_TRY IT_:
Given the entries that follow, write out exactly the lines starting at the one containing "Top 20 Minecraft 1.17.1 Seeds (104, 2230)" and ending at the one containing "Column (172, 10)", both ends included, and only those.

[[ GIVEN RECORDS, beginning ]]

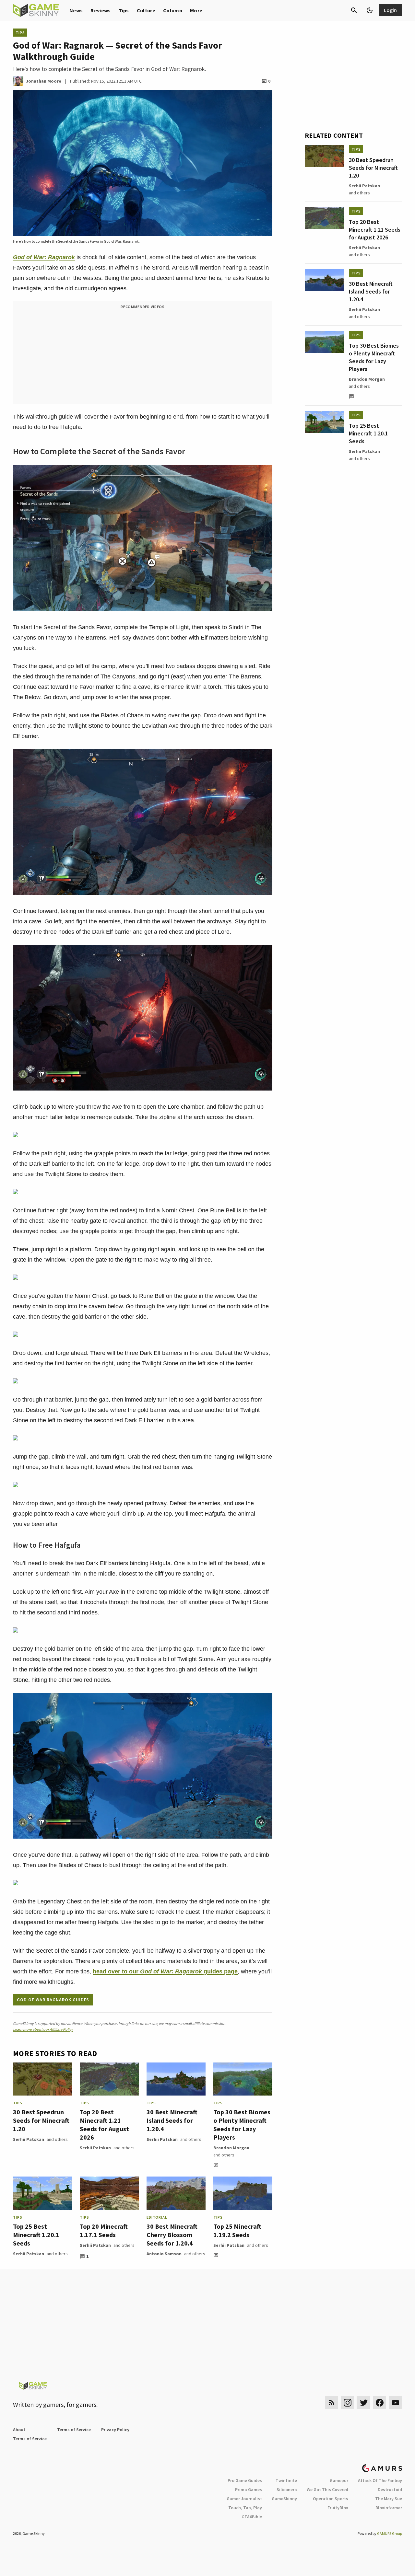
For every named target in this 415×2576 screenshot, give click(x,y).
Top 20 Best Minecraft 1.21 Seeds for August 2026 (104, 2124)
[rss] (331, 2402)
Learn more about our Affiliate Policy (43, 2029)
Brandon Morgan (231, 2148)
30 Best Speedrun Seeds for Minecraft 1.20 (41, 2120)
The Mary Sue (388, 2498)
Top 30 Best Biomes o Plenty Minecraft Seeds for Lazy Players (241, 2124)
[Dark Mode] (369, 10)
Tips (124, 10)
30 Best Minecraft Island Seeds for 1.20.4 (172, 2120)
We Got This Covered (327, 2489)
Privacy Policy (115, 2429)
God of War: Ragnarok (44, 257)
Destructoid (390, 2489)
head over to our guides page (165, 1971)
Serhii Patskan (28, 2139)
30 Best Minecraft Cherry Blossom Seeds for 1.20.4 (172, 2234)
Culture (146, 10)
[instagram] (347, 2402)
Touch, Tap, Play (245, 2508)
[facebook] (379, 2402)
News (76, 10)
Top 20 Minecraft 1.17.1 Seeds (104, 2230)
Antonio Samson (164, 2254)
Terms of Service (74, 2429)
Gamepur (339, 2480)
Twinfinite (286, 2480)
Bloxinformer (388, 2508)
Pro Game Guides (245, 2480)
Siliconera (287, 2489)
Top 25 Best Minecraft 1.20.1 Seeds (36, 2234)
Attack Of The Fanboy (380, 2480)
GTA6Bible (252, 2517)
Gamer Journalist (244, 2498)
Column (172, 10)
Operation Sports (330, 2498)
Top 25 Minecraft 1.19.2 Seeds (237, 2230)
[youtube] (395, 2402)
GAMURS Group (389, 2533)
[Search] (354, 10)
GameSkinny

[[ GIVEN RECORDS, end ]]

_ANSWER TO THE EXERCISE_:
Top 20 Minecraft 1.17.1 Seeds (104, 2230)
Antonio Samson (164, 2254)
Terms of Service (74, 2429)
Gamepur (339, 2480)
Twinfinite (286, 2480)
Bloxinformer (388, 2508)
Pro Game Guides (245, 2480)
Siliconera (287, 2489)
Top 25 Best Minecraft 1.20.1 Seeds (36, 2234)
Attack Of The Fanboy (380, 2480)
GTA6Bible (252, 2517)
Gamer Journalist (244, 2498)
Column (172, 10)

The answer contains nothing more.